The China-US Strategic Economic Dialogue (SED) is to some extent equivalent to making an official commitment twice a year by the two countries to open their domestic markets to each other.
The world would lose its groundwork for economic openness if China and the US, as the world's largest developing and developed country respectively, shut their doors to each other.
In this sense, the two countries should carry on the high-level economic dialogue, and more importantly, should reach a consensus on some key issues through the mechanism.
The successful conclusion of the two-day fourth round of the SED in Annapolis, Maryland, last Wednesday, has made it possible for the momentum of economic globalization to continue.
That is why US Treasury Secretary Henry Paulson, who co-chaired the dialogue with Vice-Premier Wang Qishan, made a statement, saying that it does not matter if the US and China do not always agree with each other on economic issues, and even if they sometimes stand far apart on some issues. On the contrary, he believed, what does count is continuous dialogue between the two countries, because that would help keep the world's most important and most complicated bilateral relations stable.
The dialogue mechanism, initiated by President Hu Jintao and US President George W Bush in 2006, is not expected to change even in the post-Paulson era, no matter whether a Democrat or a Republican assumes the US presidency.
Different from the previous ones, the fourth round of the dialogue was conducted under the background of a weak dollar policy the US has continuously maintained. Thus, throughout the dialogue the concern from the Chinese side over the weak dollar overweighed the US demand for Beijing to marketize its RMB exchange rate and revalue the yuan.
A member of the Chinese delegation, Zhou Xiaochuan, governor of the People's Bank of China, accused the US of letting devaluation of the dollar stay, saying such a policy had fuelled the prices of crude oil and other bulk commodities to rocket. This, he said, has provoked global inflation and harmed developing countries.

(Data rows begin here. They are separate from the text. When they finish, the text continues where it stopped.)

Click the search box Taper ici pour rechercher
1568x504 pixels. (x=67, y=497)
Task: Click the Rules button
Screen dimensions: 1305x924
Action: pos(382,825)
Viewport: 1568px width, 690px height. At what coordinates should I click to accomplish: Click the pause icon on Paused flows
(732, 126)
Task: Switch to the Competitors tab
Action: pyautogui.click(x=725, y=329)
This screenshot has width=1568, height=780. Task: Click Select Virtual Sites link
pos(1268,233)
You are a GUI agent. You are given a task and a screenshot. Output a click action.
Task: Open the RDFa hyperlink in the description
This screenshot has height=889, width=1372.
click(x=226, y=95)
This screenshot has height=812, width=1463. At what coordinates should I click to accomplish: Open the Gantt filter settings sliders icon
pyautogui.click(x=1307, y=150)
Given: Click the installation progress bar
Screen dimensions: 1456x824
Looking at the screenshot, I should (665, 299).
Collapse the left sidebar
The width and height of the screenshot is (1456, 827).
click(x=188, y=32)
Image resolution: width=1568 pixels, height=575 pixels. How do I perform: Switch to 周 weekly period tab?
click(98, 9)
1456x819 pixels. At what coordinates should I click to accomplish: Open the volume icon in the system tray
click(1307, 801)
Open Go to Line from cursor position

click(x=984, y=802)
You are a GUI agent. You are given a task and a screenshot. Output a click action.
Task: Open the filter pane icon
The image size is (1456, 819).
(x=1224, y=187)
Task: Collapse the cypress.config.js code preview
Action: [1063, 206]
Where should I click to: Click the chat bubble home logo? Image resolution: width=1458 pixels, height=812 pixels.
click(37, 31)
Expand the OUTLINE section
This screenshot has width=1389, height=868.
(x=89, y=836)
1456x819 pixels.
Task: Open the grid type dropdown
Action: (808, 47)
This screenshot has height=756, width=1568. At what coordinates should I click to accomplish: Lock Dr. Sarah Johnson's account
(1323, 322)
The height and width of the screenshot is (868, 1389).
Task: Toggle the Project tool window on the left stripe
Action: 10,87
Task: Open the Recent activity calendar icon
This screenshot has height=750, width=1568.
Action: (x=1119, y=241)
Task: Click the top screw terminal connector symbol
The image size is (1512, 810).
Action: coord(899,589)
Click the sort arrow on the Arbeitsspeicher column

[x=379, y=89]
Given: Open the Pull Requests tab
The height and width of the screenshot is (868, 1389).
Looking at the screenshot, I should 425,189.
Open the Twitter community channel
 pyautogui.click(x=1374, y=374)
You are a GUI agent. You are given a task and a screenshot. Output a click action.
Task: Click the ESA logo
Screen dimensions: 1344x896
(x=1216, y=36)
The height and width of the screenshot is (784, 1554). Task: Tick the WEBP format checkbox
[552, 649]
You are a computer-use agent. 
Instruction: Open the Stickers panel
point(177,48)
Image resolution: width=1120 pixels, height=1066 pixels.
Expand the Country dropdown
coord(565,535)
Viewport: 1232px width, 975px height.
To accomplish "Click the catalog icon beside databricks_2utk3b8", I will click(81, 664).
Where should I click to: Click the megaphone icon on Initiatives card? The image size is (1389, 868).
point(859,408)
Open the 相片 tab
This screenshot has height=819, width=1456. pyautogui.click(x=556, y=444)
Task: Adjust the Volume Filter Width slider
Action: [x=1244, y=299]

Now the key issue facing China and the US is not the former deliberately keeping its RMB exchange rate low, but that the two countries should work together to deal with the global inflation crisis induced by the weak dollar. Another thorny task China and the US have encountered is how to overcome waves of economic conservatism that has gained ground.
This was pointed out in a straightforward way by Vice-Premier Wang Qishan, who led the Chinese delegation to the US as special representative of President Hu Jintao, in an impromptu speech on the evening of last Wednesday.